### [Given task]
Output the entries below as a numbered list, omitting any blank lines.

-- start Exercise data --

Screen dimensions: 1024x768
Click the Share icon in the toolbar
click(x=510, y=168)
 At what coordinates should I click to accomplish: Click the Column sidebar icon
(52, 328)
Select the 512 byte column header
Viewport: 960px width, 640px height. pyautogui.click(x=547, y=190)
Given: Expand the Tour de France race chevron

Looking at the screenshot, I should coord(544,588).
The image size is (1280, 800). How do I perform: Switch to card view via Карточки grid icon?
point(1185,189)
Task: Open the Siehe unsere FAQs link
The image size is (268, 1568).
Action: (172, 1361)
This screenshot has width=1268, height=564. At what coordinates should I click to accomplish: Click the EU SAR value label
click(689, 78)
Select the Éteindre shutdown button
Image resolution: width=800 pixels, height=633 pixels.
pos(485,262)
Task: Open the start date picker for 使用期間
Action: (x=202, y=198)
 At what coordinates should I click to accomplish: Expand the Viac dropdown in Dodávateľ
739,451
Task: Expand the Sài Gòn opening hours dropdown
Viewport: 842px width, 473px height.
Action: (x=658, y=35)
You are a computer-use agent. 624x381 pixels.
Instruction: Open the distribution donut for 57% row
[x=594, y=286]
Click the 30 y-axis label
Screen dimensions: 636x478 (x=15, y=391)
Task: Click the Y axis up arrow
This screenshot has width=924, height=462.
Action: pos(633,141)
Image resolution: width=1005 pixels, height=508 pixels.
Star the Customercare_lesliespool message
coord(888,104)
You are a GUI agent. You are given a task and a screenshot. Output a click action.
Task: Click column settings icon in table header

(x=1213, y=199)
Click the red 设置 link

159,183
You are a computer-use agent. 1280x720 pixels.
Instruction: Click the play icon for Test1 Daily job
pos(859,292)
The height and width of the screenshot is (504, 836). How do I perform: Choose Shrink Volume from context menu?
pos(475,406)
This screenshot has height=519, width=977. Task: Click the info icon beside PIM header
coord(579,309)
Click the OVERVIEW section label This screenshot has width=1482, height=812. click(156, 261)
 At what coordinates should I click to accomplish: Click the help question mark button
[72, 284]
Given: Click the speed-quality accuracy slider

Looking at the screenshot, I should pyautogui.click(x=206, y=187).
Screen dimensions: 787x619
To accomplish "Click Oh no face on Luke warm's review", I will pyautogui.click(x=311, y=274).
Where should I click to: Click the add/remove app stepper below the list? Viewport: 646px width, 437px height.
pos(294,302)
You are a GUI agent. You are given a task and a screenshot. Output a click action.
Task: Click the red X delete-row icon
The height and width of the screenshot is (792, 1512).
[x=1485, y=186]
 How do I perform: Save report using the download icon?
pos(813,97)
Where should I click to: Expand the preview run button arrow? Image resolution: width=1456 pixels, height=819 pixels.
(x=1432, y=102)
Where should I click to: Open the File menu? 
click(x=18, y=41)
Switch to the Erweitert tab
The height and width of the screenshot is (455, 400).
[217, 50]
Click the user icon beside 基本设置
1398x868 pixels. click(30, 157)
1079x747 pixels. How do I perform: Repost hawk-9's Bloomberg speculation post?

-- end Exercise data --

### [Task output]
1. Screen dimensions: 1024x768
2. Click the Share icon in the toolbar
3. click(x=510, y=168)
4.  At what coordinates should I click to accomplish: Click the Column sidebar icon
5. (52, 328)
6. Select the 512 byte column header
7. Viewport: 960px width, 640px height. pyautogui.click(x=547, y=190)
8. Given: Expand the Tour de France race chevron
9. Looking at the screenshot, I should coord(544,588).
10. The image size is (1280, 800). How do I perform: Switch to card view via Карточки grid icon?
11. point(1185,189)
12. Task: Open the Siehe unsere FAQs link
13. The image size is (268, 1568).
14. Action: (172, 1361)
15. This screenshot has width=1268, height=564. At what coordinates should I click to accomplish: Click the EU SAR value label
16. click(689, 78)
17. Select the Éteindre shutdown button
18. Image resolution: width=800 pixels, height=633 pixels.
19. pos(485,262)
20. Task: Open the start date picker for 使用期間
21. Action: (x=202, y=198)
22.  At what coordinates should I click to accomplish: Expand the Viac dropdown in Dodávateľ
23. 739,451
24. Task: Expand the Sài Gòn opening hours dropdown
25. Viewport: 842px width, 473px height.
26. Action: (x=658, y=35)
27. You are a computer-use agent. 624x381 pixels.
28. Instruction: Open the distribution donut for 57% row
29. [x=594, y=286]
30. Click the 30 y-axis label
31. Screen dimensions: 636x478 (x=15, y=391)
32. Task: Click the Y axis up arrow
33. This screenshot has width=924, height=462.
34. Action: pos(633,141)
35. Image resolution: width=1005 pixels, height=508 pixels.
36. Star the Customercare_lesliespool message
37. coord(888,104)
38. You are a GUI agent. You are given a task and a screenshot. Output a click action.
39. Task: Click column settings icon in table header
40. (x=1213, y=199)
41. Click the red 设置 link
42. 159,183
43. You are a computer-use agent. 1280x720 pixels.
44. Instruction: Click the play icon for Test1 Daily job
45. pos(859,292)
46. The height and width of the screenshot is (504, 836). How do I perform: Choose Shrink Volume from context menu?
47. pos(475,406)
48. This screenshot has height=519, width=977. Task: Click the info icon beside PIM header
49. coord(579,309)
50. Click the OVERVIEW section label This screenshot has width=1482, height=812. click(156, 261)
51.  At what coordinates should I click to accomplish: Click the help question mark button
52. [72, 284]
53. Given: Click the speed-quality accuracy slider
54. Looking at the screenshot, I should pyautogui.click(x=206, y=187).
55. Screen dimensions: 787x619
56. To accomplish "Click Oh no face on Luke warm's review", I will pyautogui.click(x=311, y=274).
57. Where should I click to: Click the add/remove app stepper below the list? Viewport: 646px width, 437px height.
58. pos(294,302)
59. You are a GUI agent. You are given a task and a screenshot. Output a click action.
60. Task: Click the red X delete-row icon
61. The height and width of the screenshot is (792, 1512).
62. [x=1485, y=186]
63.  How do I perform: Save report using the download icon?
64. pos(813,97)
65. Where should I click to: Expand the preview run button arrow? Image resolution: width=1456 pixels, height=819 pixels.
66. (x=1432, y=102)
67. Where should I click to: Open the File menu? 
68. click(x=18, y=41)
69. Switch to the Erweitert tab
70. The height and width of the screenshot is (455, 400).
71. [217, 50]
72. Click the user icon beside 基本设置
73. 1398x868 pixels. click(30, 157)
74. 1079x747 pixels. How do I perform: Repost hawk-9's Bloomberg speculation post?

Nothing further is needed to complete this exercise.